BACKGROUND: Trueperella pyogenes is a commensal and a significant opportunistic pathogen in animals. A variety of identified or putative virulence factors are considered to significantly contribute to the occurrence of T. pyogenes infection in different species. However, these virulence factors are not fully understood. RESULTS: In the current study, the genes encoding putative fimbrial proteins, i.e. Fim A, Fim C, and Fim E, were cloned. Recombinant Fim A (rFim A), Fim C (rFim C), and Fim E (rFim E) were prepared and used to generate rabbit anti-rFim A, anti-rFim C, and anti-rFim E serum, respectively. Using these sera, we found that only Fim E was constitutively expressed in T. pyogenes.
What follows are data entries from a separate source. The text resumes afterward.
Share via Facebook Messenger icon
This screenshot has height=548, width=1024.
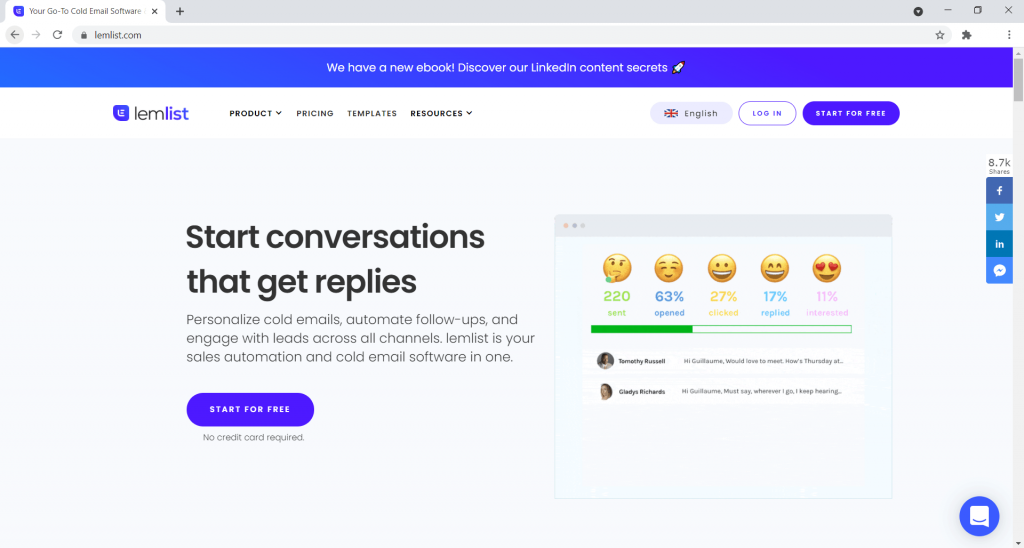(x=999, y=270)
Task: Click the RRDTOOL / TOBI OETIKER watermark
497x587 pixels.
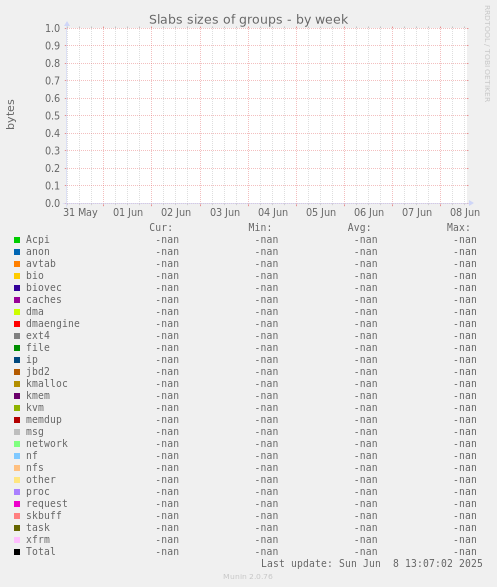Action: pos(487,54)

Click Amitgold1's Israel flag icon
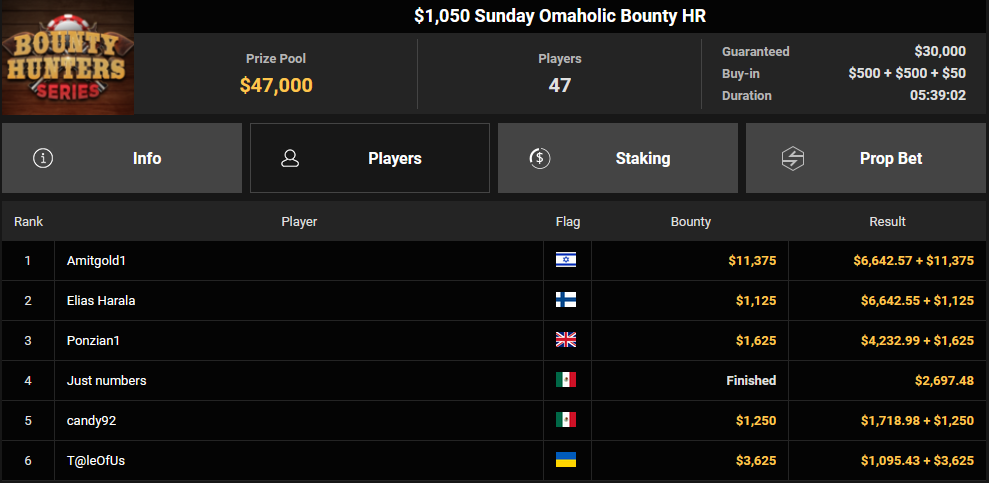566,260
The expression level of Fim E in T. pyogenes peaked within 6–10 h of culture period in pH 7.5. Fim E protein expression was unaffected by anaerobic condition, but was inhibited by the microaerophilic condition. Tube agglutination tests indicated that Fim E was exhibited on the surface of T. pyogenes cells because anti-rFim E serum caused strong agglutination. Additionally, the blots for Fim A detection showed nonspecific reactions. Furthermore, the tube agglutination tests showed that anti-Fim A serum failed to cause agglutination of T. pyogenes cells, which indicated that Fim A was not, or poorly, expressed in cultured T. pyogenes. Anti-rFim C serum caused strong agglutination. However, the blots for Fim C detection showed a strong nonspecific reaction. Thus, the expression of Fim C was difficult to be determined using the current method. CONCLUSIONS: Fim E was expressed in cultured T. pyogenes. However, Fim A was either not or poorly expressed in cultured T. pyogenes. Moreover, Fim C expression was not determined using the current strategy. ELECTRONIC SUPPLEMENTARY MATERIAL: The online version of this article (10.1186/s13028-018-0407-3) contains supplementary material, which is available to authorized users.